TEXT SEGMENT >>
— Start —

# Classical workout pieces



## Grenage (Jan 7, 2020)

I'm throwing together a Spotify playlist of classic music for the gym; I'm struggling to find pieces of music that are consistently powerful, without long quiet period or build-up. Enjoying classical music is quite new to me, so I don't have a great knowledge of what's out there.

Would anyone be able to suggest some pieces? Here are some obvious famous examples with which it was easy to start:

Mozart's requiem in D Minor, K, 626,
Ride of the Valkyries,
Dance of the Knights,
Carmina Burana: Fortuna,
Vivaldi's Summer.

I'd appreciate any suggestions at all.


----------



## Phil loves classical (Feb 8, 2017)

I find Mozart's Requiem strange to be working out to. Chabrier's Espana is highly energetic, and is the first thing that came to my mind. Lohengrin's Prelude to Act 3 also energetic. Stravinsky's The Augurs of Spring.


----------



## flamencosketches (Jan 4, 2019)

Any Mozart or Verdi opera


----------



## 1996D (Dec 18, 2018)




----------



## Grenage (Jan 7, 2020)

That's great, thank you for the suggestions guys.

— End —

DIRECTIVES >>
**1.** Reproduce, word for word, the part of the thread on classical workout pieces that opens with the words containing "I find Mozart's" and closes with "(Jan 4, 2019)".
**2.** Decide whether each statement below agrees with the thread on classical workout pieces, answering yes or no and quoting the words of the thread that settle it. (a) Grenage says that enjoying classical music is fairly new to them. (b) Phil loves classical considers Mozart's Requiem a natural choice for working out. (c) flamencosketches recommends any opera by Mozart or Verdi.

MATERIAL SUPPLIED >>
— Start —

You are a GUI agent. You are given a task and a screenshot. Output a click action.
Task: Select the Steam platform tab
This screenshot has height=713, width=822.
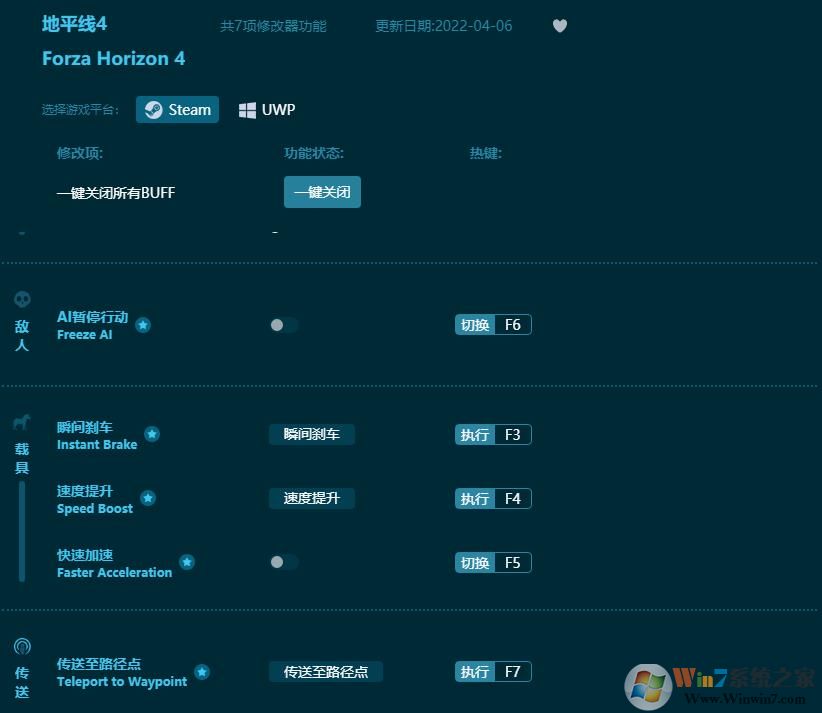177,110
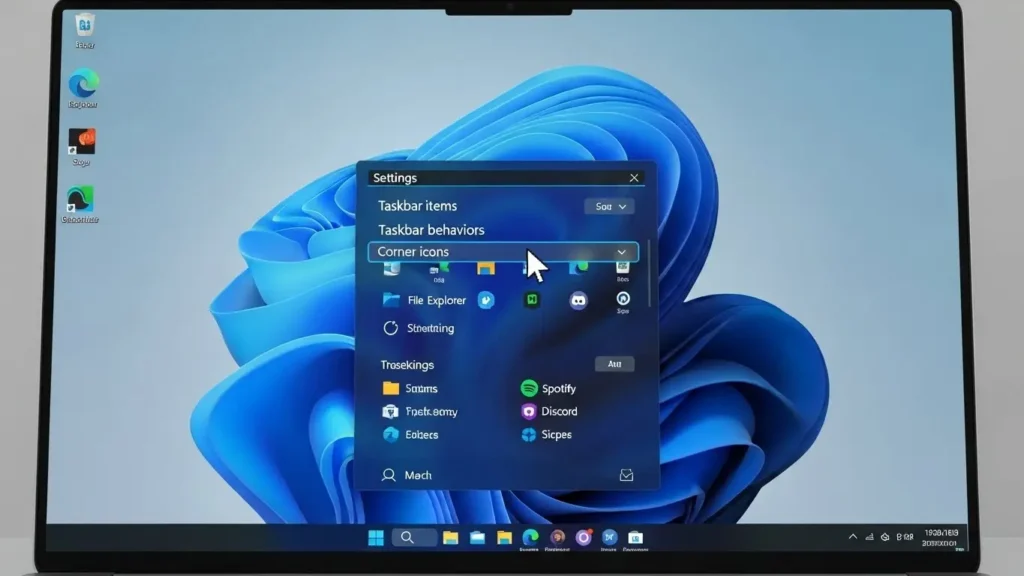The image size is (1024, 576).
Task: Click the File Explorer icon in Settings
Action: click(x=390, y=300)
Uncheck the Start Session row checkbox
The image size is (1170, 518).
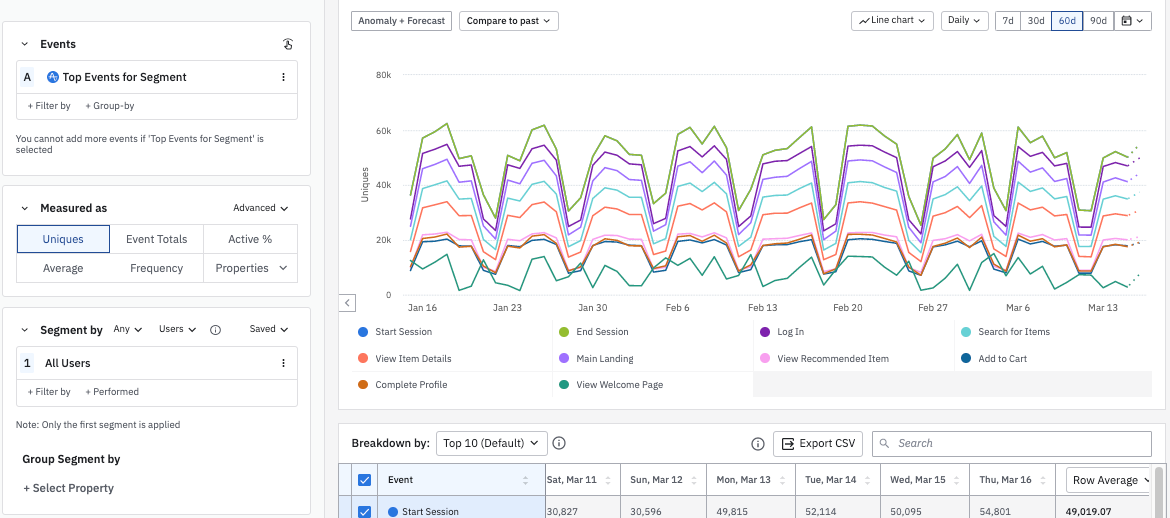[364, 512]
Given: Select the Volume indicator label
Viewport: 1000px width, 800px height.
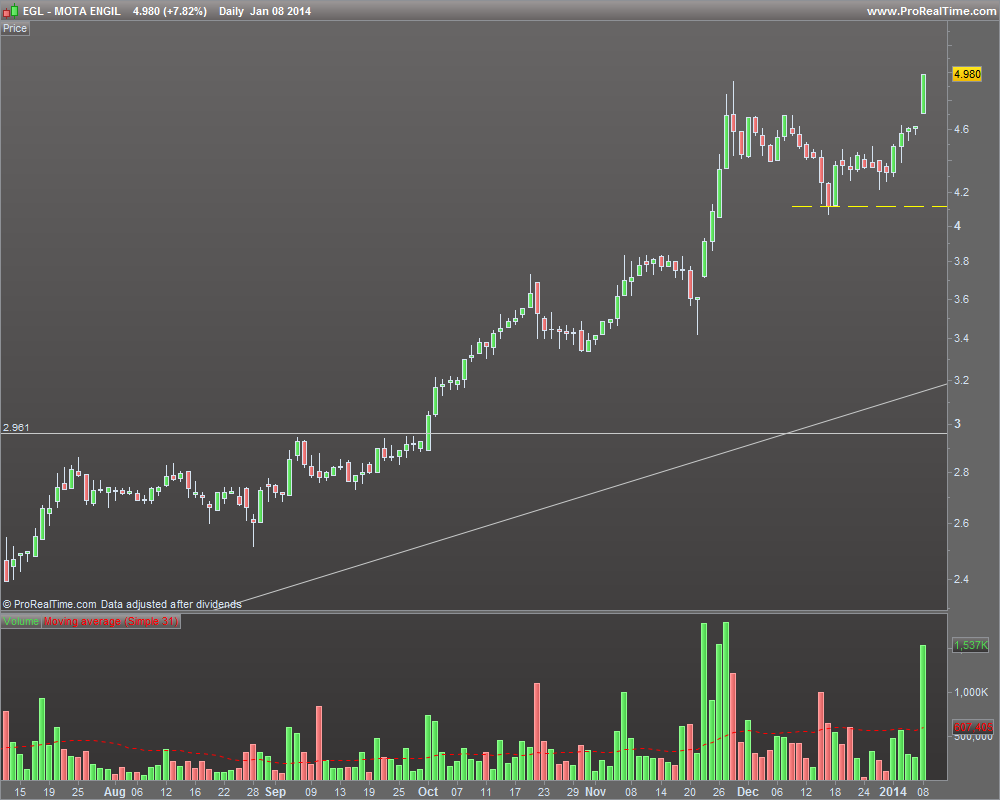Looking at the screenshot, I should [21, 621].
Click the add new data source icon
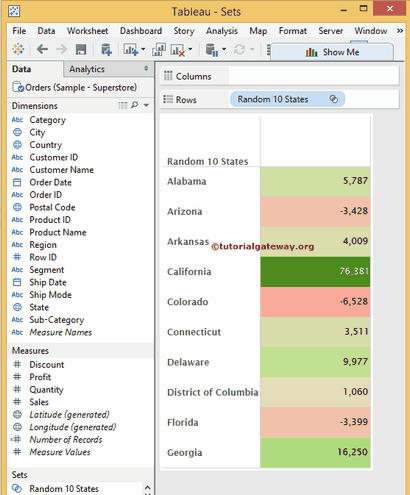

— End —

THE REPLIES >>
**1.**
I find Mozart's Requiem strange to be working out to. Chabrier's Espana is highly energetic, and is the first thing that came to my mind. Lohengrin's Prelude to Act 3 also energetic. Stravinsky's The Augurs of Spring.


----------



## flamencosketches (Jan 4, 2019)

**2.**
(a) Yes: "Enjoying classical music is quite new to me"
(b) No: "I find Mozart's Requiem strange to be working out to."
(c) Yes: "Any Mozart or Verdi opera"